Hackers Stole NSA Data on U.S. Cyber Defense



The report may well be true, but, for now, there's no way to independently confirm it. The report is based on unnamed people the publication says had knowledge of the matter, and it provides no evidence to support its claim. What's more, the lack of detail leaves open the possibility that, even if Kaspersky's AV did help Russia home in on the highly sensitive code and documents, the disclosure was the inadvertent result of a software bug, and no one from Kaspersky Lab cooperated with the attackers in any way. Also lost in the focus on Kaspersky Lab is the startling revelation that yet another NSA insider managed to sneak classified material outside of the NSA's network and put it on an unsecured computer. More of this analysis will follow.

First, here’s a rundown of what the News reported.

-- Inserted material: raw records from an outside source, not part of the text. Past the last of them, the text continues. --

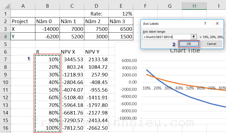Image resolution: width=226 pixels, height=133 pixels.
Task: Select column header B
Action: pyautogui.click(x=47, y=5)
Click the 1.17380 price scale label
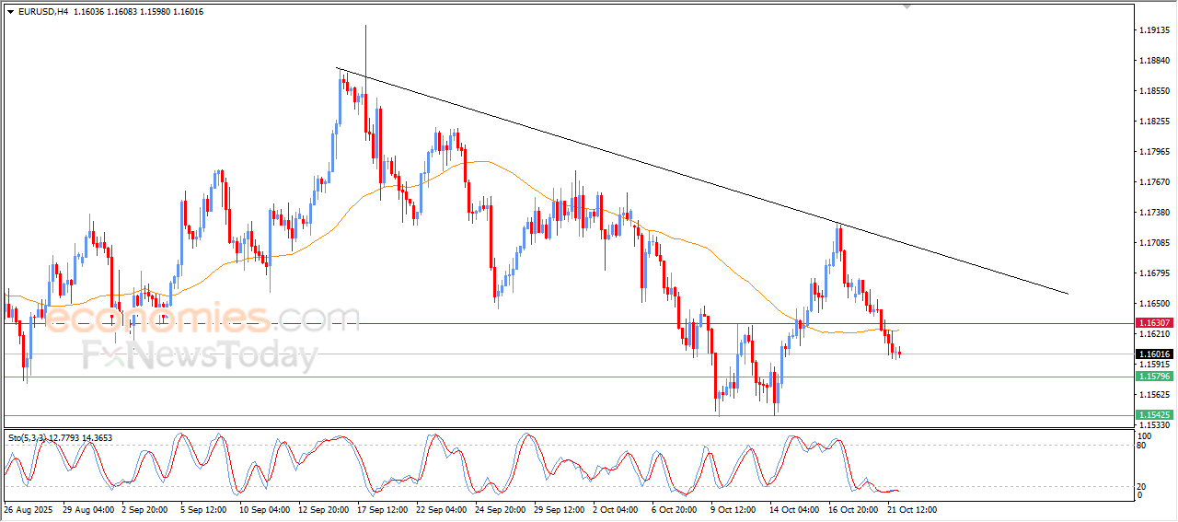 [x=1154, y=213]
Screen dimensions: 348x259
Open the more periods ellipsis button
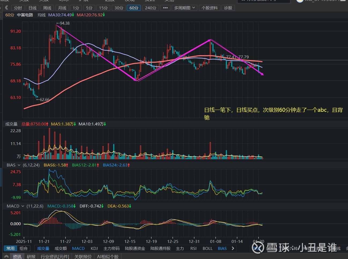tap(165, 8)
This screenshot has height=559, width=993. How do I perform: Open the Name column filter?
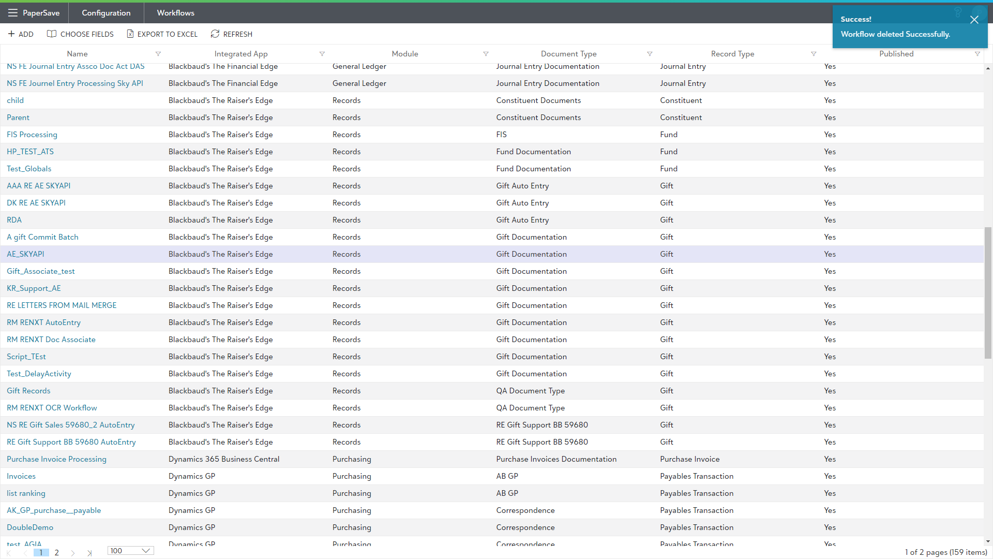point(158,54)
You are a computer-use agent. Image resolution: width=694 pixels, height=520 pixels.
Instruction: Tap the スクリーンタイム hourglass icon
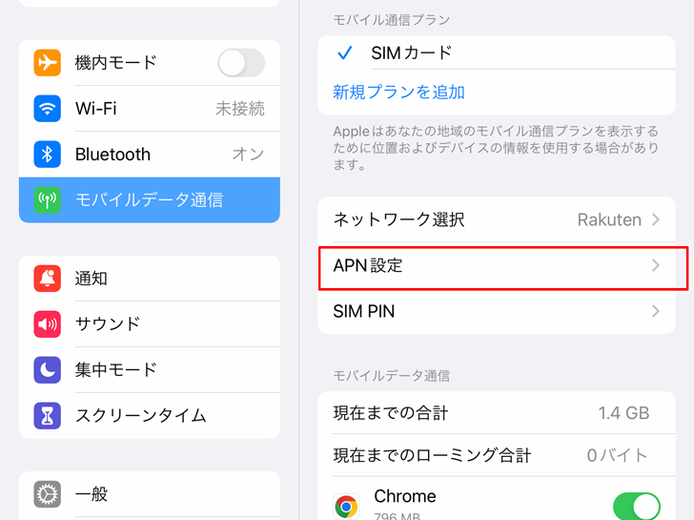[48, 415]
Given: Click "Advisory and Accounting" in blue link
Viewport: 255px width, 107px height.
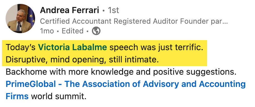Looking at the screenshot, I should [194, 84].
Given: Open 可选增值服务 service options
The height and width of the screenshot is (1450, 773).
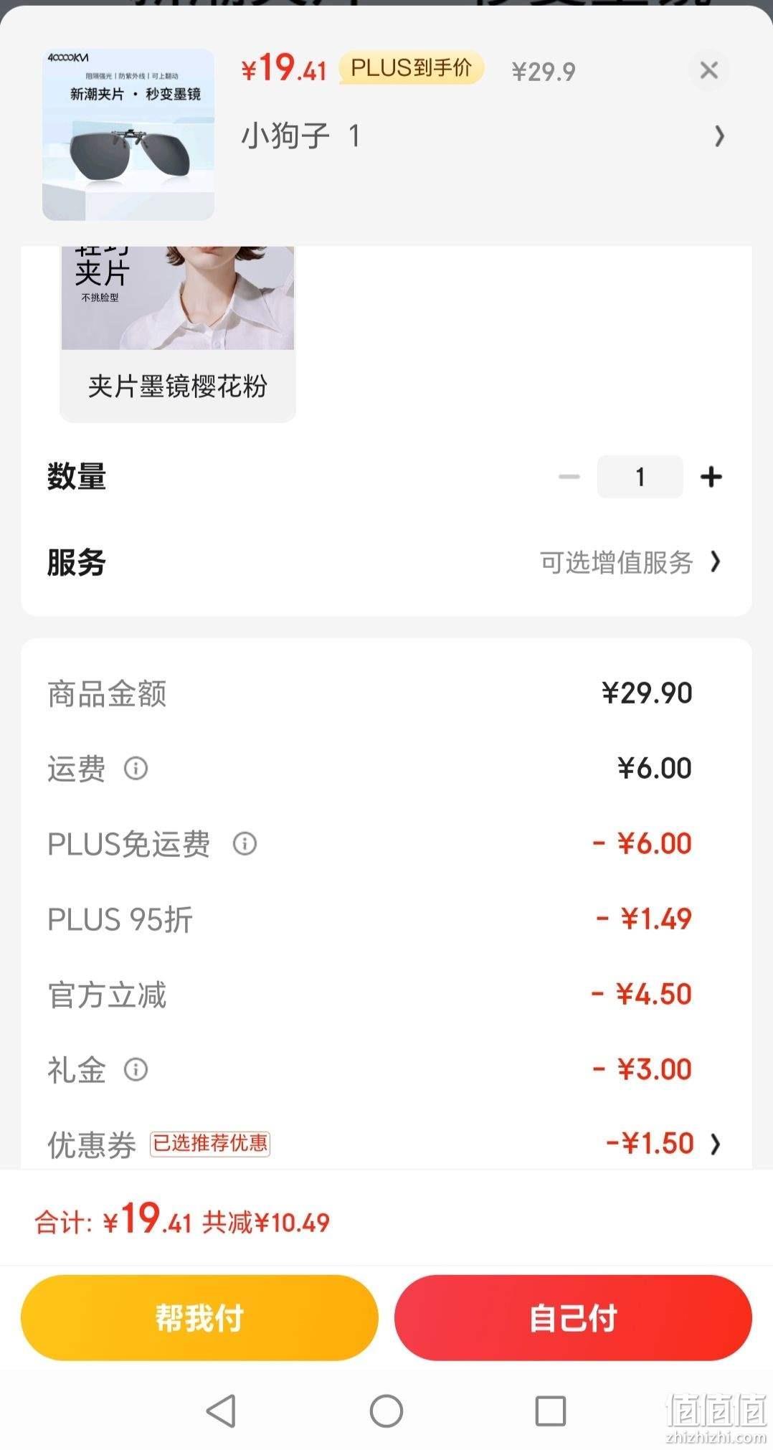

The unnamed architect removed the material from the NSA and saved it on a home computer that ran a variant of Kaspersky AV. The material, according to the unnamed sources, included “details about how the NSA filters foreign computer networks, the computer code it uses for before-mentioned spying, and how it maintains networks inside the US.” Sometime in 2015, the material was stolen by Russia-sponsored hackers who “seem to have targeted the contractor after recognizing the files through the contractor’s use” of the Kaspersky AV. The breach was detected in the first three months of 2016.